Postby mattman » Sun Mar 04, 2012 8:13 pm

Hello Guys,

Anyone out there a redditor? Check this out:

http://www.reddit.com/r/askscience/comm ... ar_fusion/

Can someone from this forum please go on reddit and explain the general community about the merits of the polywell. Here is an argument you can use:


1. We may be able to reflect the x-rays back into the center - recycling the losses. Gold or lead will do it but they melt at 1337 and 600 K respectively. If the reactor temperature is to high, that idea becomes less likely. We will need a curved chamber to reflect the x-rays back in.

2. Reactor temperature: Rider made a strong case the biggest variation in temperature would be 5%. In his 95 paper, he uses general volumetric equations to do this. He never measured the actual temperature inside a Polywell. He estimated from theory. It is not clear he used the right equations.

3. Rider argues the cloud will randomize in particle energies - going to a bell curve, fine. But he never examined in randomization in space. There is a chance the plasma has some kind of structure. His idea for the cloud in the center: a core, a mantle and an edge, may be flawed. People have suggested that the electron cloud has its own magnetic field, rejecting the externally applied field, and pinching off the loss points. The electron cloud may go diamagnetic. This phenomena may generate a structure. People argue that this, forms a clump of ions in the center. The counter is that the charge separation will form a plasma instability, swirling around, destroying the structure. The relative importance of each of this phenomenon is unknown. These are all open questions.

4. The new polywell designs emphasize electron recirculation. Lots of space, no metal surfaces. Rider commented in his thesis abstract that efficient recirculation was key for this device to work. How efficient will be needed and, how efficient we can achieve, are still unknown.

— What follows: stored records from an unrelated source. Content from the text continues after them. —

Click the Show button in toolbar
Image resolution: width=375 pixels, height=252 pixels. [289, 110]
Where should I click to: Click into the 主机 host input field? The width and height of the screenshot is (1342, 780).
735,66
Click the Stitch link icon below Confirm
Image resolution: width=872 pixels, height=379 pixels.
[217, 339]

5. The Polywell may have a resonance condition. It is a complex system. The parameters include: the ions in the center, the rate of ion injection, the electrons in the center, the rate of electron injection, the charge on the ion, the magnetic field strength, the energy of injection for the ions and the geometry. Raise one rate and you may get more X-rays, but more fusion. Lower another and you get a smaller plasma cloud in the center, but more efficient recirculation. The system probably has dimensionless numbers, so we can vary the variables in tandem and simplify analysis.


The hidden assumption in Rider's work is that you must go big to get fusion. If we are locked onto the big expensive machine route, we will never get there. Over the past 50 years, there have been 177 tokomaks either, built, planned or decommissioned, worldwide. If the idea was good, you would have expected success by now. The "big" assumption is also embedded in the Lawson criteria. John Lawson assumed that you had to contain plasma and heat it up for fusion. He estimated 30 million degrees for DT and 150 million for DD. The Fusor can do fusion at room temperature, with cheap equipment. Of course, the Fusor did not exist when Lawson came up with his ideas. If Lawson is right, then we are either containing for a long time (Tokomak), or compressing to a high pressure (ICF). The goal of the National Ignition Facility is to get the average plasma temperature above 10 KeV. Meanwhile the Polywell can get ions to 10 KeV, using a 10 Kv well. It would not take many electrons to reach that voltage and I bet you a million dollars that will require far less energy than firing giant lasers.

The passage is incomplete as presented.